▸ Exercise input:
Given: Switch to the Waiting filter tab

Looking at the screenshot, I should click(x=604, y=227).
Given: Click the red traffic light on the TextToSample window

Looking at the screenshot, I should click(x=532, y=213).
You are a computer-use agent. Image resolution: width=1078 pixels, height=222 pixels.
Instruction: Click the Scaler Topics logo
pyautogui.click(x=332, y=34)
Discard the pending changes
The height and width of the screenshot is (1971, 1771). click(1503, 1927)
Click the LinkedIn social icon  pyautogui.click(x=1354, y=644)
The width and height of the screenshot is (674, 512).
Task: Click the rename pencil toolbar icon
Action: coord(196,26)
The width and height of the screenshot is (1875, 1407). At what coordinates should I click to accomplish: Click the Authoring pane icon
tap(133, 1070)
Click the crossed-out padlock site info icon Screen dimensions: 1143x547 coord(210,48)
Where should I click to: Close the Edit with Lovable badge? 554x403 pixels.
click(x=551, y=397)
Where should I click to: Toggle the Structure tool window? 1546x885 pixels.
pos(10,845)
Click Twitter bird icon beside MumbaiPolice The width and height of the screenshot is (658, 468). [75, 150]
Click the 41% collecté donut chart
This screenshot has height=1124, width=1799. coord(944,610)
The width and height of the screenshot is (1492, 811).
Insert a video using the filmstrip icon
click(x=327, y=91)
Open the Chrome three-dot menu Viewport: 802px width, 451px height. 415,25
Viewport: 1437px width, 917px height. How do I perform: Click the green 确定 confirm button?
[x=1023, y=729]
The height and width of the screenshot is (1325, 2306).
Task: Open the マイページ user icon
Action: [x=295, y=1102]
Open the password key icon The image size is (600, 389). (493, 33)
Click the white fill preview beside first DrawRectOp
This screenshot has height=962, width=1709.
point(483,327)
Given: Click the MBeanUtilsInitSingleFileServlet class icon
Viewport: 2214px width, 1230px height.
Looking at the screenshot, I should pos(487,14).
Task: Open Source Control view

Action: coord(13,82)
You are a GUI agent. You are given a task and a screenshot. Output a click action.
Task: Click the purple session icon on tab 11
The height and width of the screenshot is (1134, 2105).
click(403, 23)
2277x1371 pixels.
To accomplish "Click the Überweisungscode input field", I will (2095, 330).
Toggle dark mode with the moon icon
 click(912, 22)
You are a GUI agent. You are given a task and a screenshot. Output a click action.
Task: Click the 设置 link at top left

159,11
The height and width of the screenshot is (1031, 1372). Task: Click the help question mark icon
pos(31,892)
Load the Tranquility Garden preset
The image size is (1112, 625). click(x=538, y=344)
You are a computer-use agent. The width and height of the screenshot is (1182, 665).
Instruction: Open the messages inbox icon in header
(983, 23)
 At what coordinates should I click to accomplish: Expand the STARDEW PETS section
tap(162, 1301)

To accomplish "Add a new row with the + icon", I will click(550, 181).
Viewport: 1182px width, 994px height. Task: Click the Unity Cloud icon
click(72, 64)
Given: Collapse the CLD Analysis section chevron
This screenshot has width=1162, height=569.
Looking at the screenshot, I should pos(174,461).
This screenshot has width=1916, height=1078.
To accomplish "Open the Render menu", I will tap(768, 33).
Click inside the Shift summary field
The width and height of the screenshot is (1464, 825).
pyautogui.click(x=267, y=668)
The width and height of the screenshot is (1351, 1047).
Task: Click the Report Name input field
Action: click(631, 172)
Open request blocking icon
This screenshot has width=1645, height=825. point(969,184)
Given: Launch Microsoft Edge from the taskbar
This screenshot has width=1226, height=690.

▸ Your objective:
Return each line of the records above exactly as it reads.

▸ Result:
Given: Switch to the Waiting filter tab

Looking at the screenshot, I should click(x=604, y=227).
Given: Click the red traffic light on the TextToSample window

Looking at the screenshot, I should click(x=532, y=213).
You are a computer-use agent. Image resolution: width=1078 pixels, height=222 pixels.
Instruction: Click the Scaler Topics logo
pyautogui.click(x=332, y=34)
Discard the pending changes
The height and width of the screenshot is (1971, 1771). click(1503, 1927)
Click the LinkedIn social icon  pyautogui.click(x=1354, y=644)
The width and height of the screenshot is (674, 512).
Task: Click the rename pencil toolbar icon
Action: coord(196,26)
The width and height of the screenshot is (1875, 1407). At what coordinates should I click to accomplish: Click the Authoring pane icon
tap(133, 1070)
Click the crossed-out padlock site info icon Screen dimensions: 1143x547 coord(210,48)
Where should I click to: Close the Edit with Lovable badge? 554x403 pixels.
click(x=551, y=397)
Where should I click to: Toggle the Structure tool window? 1546x885 pixels.
pos(10,845)
Click Twitter bird icon beside MumbaiPolice The width and height of the screenshot is (658, 468). [75, 150]
Click the 41% collecté donut chart
This screenshot has height=1124, width=1799. coord(944,610)
The width and height of the screenshot is (1492, 811).
Insert a video using the filmstrip icon
click(x=327, y=91)
Open the Chrome three-dot menu Viewport: 802px width, 451px height. 415,25
Viewport: 1437px width, 917px height. How do I perform: Click the green 确定 confirm button?
[x=1023, y=729]
The height and width of the screenshot is (1325, 2306).
Task: Open the マイページ user icon
Action: [x=295, y=1102]
Open the password key icon The image size is (600, 389). (493, 33)
Click the white fill preview beside first DrawRectOp
This screenshot has height=962, width=1709.
point(483,327)
Given: Click the MBeanUtilsInitSingleFileServlet class icon
Viewport: 2214px width, 1230px height.
Looking at the screenshot, I should pos(487,14).
Task: Open Source Control view

Action: coord(13,82)
You are a GUI agent. You are given a task and a screenshot. Output a click action.
Task: Click the purple session icon on tab 11
The height and width of the screenshot is (1134, 2105).
click(403, 23)
2277x1371 pixels.
To accomplish "Click the Überweisungscode input field", I will (2095, 330).
Toggle dark mode with the moon icon
 click(912, 22)
You are a GUI agent. You are given a task and a screenshot. Output a click action.
Task: Click the 设置 link at top left

159,11
The height and width of the screenshot is (1031, 1372). Task: Click the help question mark icon
pos(31,892)
Load the Tranquility Garden preset
The image size is (1112, 625). click(x=538, y=344)
You are a computer-use agent. The width and height of the screenshot is (1182, 665).
Instruction: Open the messages inbox icon in header
(983, 23)
 At what coordinates should I click to accomplish: Expand the STARDEW PETS section
tap(162, 1301)

To accomplish "Add a new row with the + icon", I will click(550, 181).
Viewport: 1182px width, 994px height. Task: Click the Unity Cloud icon
click(72, 64)
Given: Collapse the CLD Analysis section chevron
This screenshot has width=1162, height=569.
Looking at the screenshot, I should pos(174,461).
This screenshot has width=1916, height=1078.
To accomplish "Open the Render menu", I will tap(768, 33).
Click inside the Shift summary field
The width and height of the screenshot is (1464, 825).
pyautogui.click(x=267, y=668)
The width and height of the screenshot is (1351, 1047).
Task: Click the Report Name input field
Action: click(631, 172)
Open request blocking icon
This screenshot has width=1645, height=825. point(969,184)
Given: Launch Microsoft Edge from the taskbar
This screenshot has width=1226, height=690.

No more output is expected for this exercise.